_Problem requirements_. Return the data that follows exactly, with each line intact.

_Material for the task_.
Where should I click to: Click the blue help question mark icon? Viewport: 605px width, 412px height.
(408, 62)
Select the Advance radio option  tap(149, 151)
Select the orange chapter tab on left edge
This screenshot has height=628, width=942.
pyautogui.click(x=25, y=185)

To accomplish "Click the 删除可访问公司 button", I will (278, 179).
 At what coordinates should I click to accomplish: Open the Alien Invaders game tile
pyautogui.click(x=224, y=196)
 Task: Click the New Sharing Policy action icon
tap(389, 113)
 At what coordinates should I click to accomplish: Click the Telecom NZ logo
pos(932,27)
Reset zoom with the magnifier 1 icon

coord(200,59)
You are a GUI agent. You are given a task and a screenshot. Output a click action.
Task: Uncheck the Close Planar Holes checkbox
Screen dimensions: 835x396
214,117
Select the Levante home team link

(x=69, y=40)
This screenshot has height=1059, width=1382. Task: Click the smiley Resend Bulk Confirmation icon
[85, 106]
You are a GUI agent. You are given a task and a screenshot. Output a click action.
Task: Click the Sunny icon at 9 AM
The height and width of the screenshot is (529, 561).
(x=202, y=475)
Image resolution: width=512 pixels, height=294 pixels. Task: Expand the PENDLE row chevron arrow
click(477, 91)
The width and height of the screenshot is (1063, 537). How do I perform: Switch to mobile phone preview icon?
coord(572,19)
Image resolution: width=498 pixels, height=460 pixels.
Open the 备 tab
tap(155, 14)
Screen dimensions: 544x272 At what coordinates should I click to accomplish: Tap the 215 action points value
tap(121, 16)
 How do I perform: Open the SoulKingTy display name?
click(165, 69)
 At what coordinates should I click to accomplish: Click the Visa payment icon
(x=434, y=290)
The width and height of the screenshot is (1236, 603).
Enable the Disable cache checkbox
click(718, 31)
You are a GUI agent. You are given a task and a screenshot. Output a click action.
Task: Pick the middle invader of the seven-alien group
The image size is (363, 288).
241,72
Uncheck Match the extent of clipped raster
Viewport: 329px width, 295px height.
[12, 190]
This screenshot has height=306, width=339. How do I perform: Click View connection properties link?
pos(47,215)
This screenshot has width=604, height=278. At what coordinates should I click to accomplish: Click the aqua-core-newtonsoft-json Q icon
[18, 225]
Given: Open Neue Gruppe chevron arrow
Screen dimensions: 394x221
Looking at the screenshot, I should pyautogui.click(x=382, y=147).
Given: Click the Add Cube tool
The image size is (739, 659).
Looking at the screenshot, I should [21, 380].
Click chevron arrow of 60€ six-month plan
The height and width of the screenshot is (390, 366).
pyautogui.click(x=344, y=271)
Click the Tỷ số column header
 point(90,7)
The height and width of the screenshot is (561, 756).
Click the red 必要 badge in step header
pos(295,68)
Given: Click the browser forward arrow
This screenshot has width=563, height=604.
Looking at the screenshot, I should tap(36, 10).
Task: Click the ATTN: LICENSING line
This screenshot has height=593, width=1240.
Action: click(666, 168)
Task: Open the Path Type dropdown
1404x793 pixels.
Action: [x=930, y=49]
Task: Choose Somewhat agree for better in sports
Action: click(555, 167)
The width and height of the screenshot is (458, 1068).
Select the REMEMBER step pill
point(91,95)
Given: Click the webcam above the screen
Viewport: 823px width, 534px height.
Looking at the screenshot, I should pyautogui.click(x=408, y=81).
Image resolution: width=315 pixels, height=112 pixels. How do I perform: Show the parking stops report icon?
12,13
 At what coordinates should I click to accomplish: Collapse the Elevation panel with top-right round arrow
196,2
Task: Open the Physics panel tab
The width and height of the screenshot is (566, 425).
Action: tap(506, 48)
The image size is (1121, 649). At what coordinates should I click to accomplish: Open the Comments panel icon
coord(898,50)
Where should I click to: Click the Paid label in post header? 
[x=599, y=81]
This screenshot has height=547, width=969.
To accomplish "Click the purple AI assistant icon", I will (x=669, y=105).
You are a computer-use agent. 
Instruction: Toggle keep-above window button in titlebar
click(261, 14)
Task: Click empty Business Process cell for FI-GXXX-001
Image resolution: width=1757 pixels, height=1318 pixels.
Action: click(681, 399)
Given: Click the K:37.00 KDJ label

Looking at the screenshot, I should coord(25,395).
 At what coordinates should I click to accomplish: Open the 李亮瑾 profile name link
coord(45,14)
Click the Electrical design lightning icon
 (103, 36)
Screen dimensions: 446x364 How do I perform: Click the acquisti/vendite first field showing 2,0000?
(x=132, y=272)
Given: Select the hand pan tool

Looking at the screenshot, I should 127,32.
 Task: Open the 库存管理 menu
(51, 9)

_Exercise answer_.
Where should I click to: Click the blue help question mark icon? Viewport: 605px width, 412px height.
(408, 62)
Select the Advance radio option  tap(149, 151)
Select the orange chapter tab on left edge
This screenshot has height=628, width=942.
pyautogui.click(x=25, y=185)

To accomplish "Click the 删除可访问公司 button", I will (278, 179).
 At what coordinates should I click to accomplish: Open the Alien Invaders game tile
pyautogui.click(x=224, y=196)
 Task: Click the New Sharing Policy action icon
tap(389, 113)
 At what coordinates should I click to accomplish: Click the Telecom NZ logo
pos(932,27)
Reset zoom with the magnifier 1 icon

coord(200,59)
You are a GUI agent. You are given a task and a screenshot. Output a click action.
Task: Uncheck the Close Planar Holes checkbox
Screen dimensions: 835x396
214,117
Select the Levante home team link

(x=69, y=40)
This screenshot has height=1059, width=1382. Task: Click the smiley Resend Bulk Confirmation icon
[85, 106]
You are a GUI agent. You are given a task and a screenshot. Output a click action.
Task: Click the Sunny icon at 9 AM
The height and width of the screenshot is (529, 561).
(x=202, y=475)
Image resolution: width=512 pixels, height=294 pixels. Task: Expand the PENDLE row chevron arrow
click(477, 91)
The width and height of the screenshot is (1063, 537). How do I perform: Switch to mobile phone preview icon?
coord(572,19)
Image resolution: width=498 pixels, height=460 pixels.
Open the 备 tab
tap(155, 14)
Screen dimensions: 544x272 At what coordinates should I click to accomplish: Tap the 215 action points value
tap(121, 16)
 How do I perform: Open the SoulKingTy display name?
click(165, 69)
 At what coordinates should I click to accomplish: Click the Visa payment icon
(x=434, y=290)
The width and height of the screenshot is (1236, 603).
Enable the Disable cache checkbox
click(718, 31)
You are a GUI agent. You are given a task and a screenshot. Output a click action.
Task: Pick the middle invader of the seven-alien group
The image size is (363, 288).
241,72
Uncheck Match the extent of clipped raster
Viewport: 329px width, 295px height.
[12, 190]
This screenshot has height=306, width=339. How do I perform: Click View connection properties link?
pos(47,215)
This screenshot has width=604, height=278. At what coordinates should I click to accomplish: Click the aqua-core-newtonsoft-json Q icon
[18, 225]
Given: Open Neue Gruppe chevron arrow
Screen dimensions: 394x221
Looking at the screenshot, I should pyautogui.click(x=382, y=147).
Given: Click the Add Cube tool
The image size is (739, 659).
Looking at the screenshot, I should [21, 380].
Click chevron arrow of 60€ six-month plan
The height and width of the screenshot is (390, 366).
pyautogui.click(x=344, y=271)
Click the Tỷ số column header
 point(90,7)
The height and width of the screenshot is (561, 756).
Click the red 必要 badge in step header
pos(295,68)
Given: Click the browser forward arrow
This screenshot has width=563, height=604.
Looking at the screenshot, I should tap(36, 10).
Task: Click the ATTN: LICENSING line
This screenshot has height=593, width=1240.
Action: click(666, 168)
Task: Open the Path Type dropdown
1404x793 pixels.
Action: [x=930, y=49]
Task: Choose Somewhat agree for better in sports
Action: click(555, 167)
The width and height of the screenshot is (458, 1068).
Select the REMEMBER step pill
point(91,95)
Given: Click the webcam above the screen
Viewport: 823px width, 534px height.
Looking at the screenshot, I should pyautogui.click(x=408, y=81).
Image resolution: width=315 pixels, height=112 pixels. How do I perform: Show the parking stops report icon?
12,13
 At what coordinates should I click to accomplish: Collapse the Elevation panel with top-right round arrow
196,2
Task: Open the Physics panel tab
The width and height of the screenshot is (566, 425).
Action: tap(506, 48)
The image size is (1121, 649). At what coordinates should I click to accomplish: Open the Comments panel icon
coord(898,50)
Where should I click to: Click the Paid label in post header? 
[x=599, y=81]
This screenshot has height=547, width=969.
To accomplish "Click the purple AI assistant icon", I will (x=669, y=105).
You are a computer-use agent. 
Instruction: Toggle keep-above window button in titlebar
click(261, 14)
Task: Click empty Business Process cell for FI-GXXX-001
Image resolution: width=1757 pixels, height=1318 pixels.
Action: click(681, 399)
Given: Click the K:37.00 KDJ label

Looking at the screenshot, I should coord(25,395).
 At what coordinates should I click to accomplish: Open the 李亮瑾 profile name link
coord(45,14)
Click the Electrical design lightning icon
 (103, 36)
Screen dimensions: 446x364 How do I perform: Click the acquisti/vendite first field showing 2,0000?
(x=132, y=272)
Given: Select the hand pan tool

Looking at the screenshot, I should 127,32.
 Task: Open the 库存管理 menu
(51, 9)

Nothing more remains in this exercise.